The bill makes it so that owners or operators of a site in D.C. cannot restrict its use by making buyers unable to use the site for a grocery store. If this legislation is signed into law, any land covenants or restrictions will become void and unenforceable.
While the bill may be newly voted on by the Council, the earliest version of it dates back to 2014. CouncilmemberMary Cheh first introduced a prohibition on grocery store land covenants after catching wind of a Safeway in the Palisades neighborhood that planned on putting a covenant in the sale that said another grocery store could not replace it. By doing this, Safeway attempted to limit its competition.

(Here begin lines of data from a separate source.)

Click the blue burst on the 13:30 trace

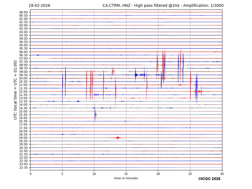pyautogui.click(x=78, y=101)

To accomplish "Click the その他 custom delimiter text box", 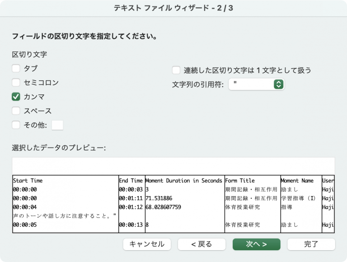I will [x=57, y=125].
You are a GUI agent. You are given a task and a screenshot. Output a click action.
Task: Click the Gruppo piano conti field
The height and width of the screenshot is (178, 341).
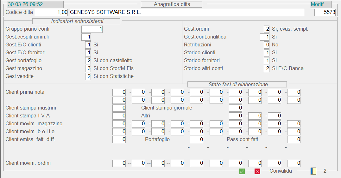tap(92, 29)
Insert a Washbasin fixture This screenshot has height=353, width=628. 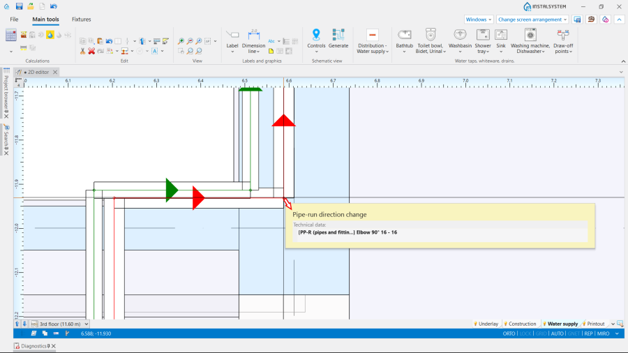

“That would be a major blow to the people of the Palisades and their access to convenient grocery stores,” Cheh says. “They want to keep competitors away from other stores that they have, and so when they sell a store with a covenant, well, that may be convenient for them, but it’s entirely inconvenient for the community.”
Since 2014, Cheh has introduced several versions of the bill, both temporary and permanent, but only the temporary versions have ever been approved. Cheh attributes this stagnancy to former Councilmember Vincent Orange, who was the chair of the Committee on Business, Consumer, and Regulatory Affairs.
“He may have had many reasons,” Cheh says, speculating on why Orange didn’t push the bill through “Maybe he was just indifferent. He was a Councilmember in my experience anyway who had his own … priorities.” Orange did not respond to requests for an interview.
Since being in office, Cheh has introduced several bills to combat food insecurity in the District. In 2014, she co-introduced with Councilmember David Grosso the “Food Policy Council and Director Establishment Act of 2014.” This bill established a food policy director to promote food policy in the District and attract new participants to the local food economy. It also established a Food Policy Council to identify regulatory burdens.
In March of 2017, she also co-introduced, with Councilmembers Vince Gray, Trayon White, Anita Bonds, and Jack Evans, the “East End Grocery and Retail Incentive Program Tax Abatement Act of 2017,” which established major benefits and tax breaks for anchor stores, grocery stores, and sit-down restaurants that open in specific sites in Wards 7 and 8. Ward 7 has two full service grocery store for its 70,064 residents while Ward 8 only has one for its 78,686 residents, according to 2016 data from DC Hunger Solutions.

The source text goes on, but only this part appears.